If you REALLY want value for money, buy a Skylake i3 or something maybe. Or just that used i5 really if you play anything from the last 10 years or something.
Architectural improvements can also help although the gains from these can be more varied but to use a extreme example the newer emulators appears to have some pretty good gains between even Intel's Sandy Bridge and the immediate successor to these, Haswell with upwards of some 20% gains although for general gaming it tends to be more about the clock speeds and having at least a dual core, ideally a quad though above that most games don't scale too well.

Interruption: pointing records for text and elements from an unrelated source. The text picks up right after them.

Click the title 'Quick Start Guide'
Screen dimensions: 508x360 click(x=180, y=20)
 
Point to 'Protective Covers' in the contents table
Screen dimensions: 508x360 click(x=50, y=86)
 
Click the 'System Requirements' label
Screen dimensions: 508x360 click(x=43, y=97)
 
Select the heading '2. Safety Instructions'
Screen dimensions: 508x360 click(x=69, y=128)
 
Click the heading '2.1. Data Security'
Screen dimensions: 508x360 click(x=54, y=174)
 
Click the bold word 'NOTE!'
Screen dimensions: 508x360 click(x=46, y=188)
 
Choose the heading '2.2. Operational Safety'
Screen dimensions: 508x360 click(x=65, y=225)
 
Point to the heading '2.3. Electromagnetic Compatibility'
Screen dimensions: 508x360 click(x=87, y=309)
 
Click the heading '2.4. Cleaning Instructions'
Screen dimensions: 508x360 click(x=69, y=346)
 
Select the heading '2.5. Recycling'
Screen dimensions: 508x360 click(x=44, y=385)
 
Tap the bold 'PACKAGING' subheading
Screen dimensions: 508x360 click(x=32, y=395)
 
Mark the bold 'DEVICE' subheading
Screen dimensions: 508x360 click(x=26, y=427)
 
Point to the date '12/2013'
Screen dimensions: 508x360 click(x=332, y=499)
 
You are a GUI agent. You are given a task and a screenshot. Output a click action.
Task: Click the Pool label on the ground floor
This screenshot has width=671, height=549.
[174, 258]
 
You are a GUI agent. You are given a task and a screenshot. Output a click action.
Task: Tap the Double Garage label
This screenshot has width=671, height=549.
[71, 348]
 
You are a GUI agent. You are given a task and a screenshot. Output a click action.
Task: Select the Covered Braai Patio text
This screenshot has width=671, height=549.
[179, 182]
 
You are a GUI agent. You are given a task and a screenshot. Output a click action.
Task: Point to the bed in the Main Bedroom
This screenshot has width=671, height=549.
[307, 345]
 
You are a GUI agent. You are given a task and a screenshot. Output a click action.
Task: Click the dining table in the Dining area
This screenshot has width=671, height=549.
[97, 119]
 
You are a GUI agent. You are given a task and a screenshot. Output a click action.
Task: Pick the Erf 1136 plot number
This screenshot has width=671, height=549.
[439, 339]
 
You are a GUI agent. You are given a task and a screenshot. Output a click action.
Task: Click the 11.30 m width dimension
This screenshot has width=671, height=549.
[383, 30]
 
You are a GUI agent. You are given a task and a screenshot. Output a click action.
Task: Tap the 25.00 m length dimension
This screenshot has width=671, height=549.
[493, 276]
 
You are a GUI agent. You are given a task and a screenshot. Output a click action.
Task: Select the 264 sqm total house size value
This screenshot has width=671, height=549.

(Still going to be mainly GPU limitations for gaming too.)
There's more than gaming though, media playback or various types of software might see some good gains from newer CPU's too, I'm glad AMD is giving Intel some more competition though so they can get back into some actual competition.
Perhaps improve that issue with the CPU thermal and TIM stuff for one thing, not that your average user would be a overclock enthusiast but even without that bit it seems the newer CPU's sees some good temperature decreases though I don't know, even if tools have made it far easier popping the lid off of the CPU is a bit much but I can see why people do it.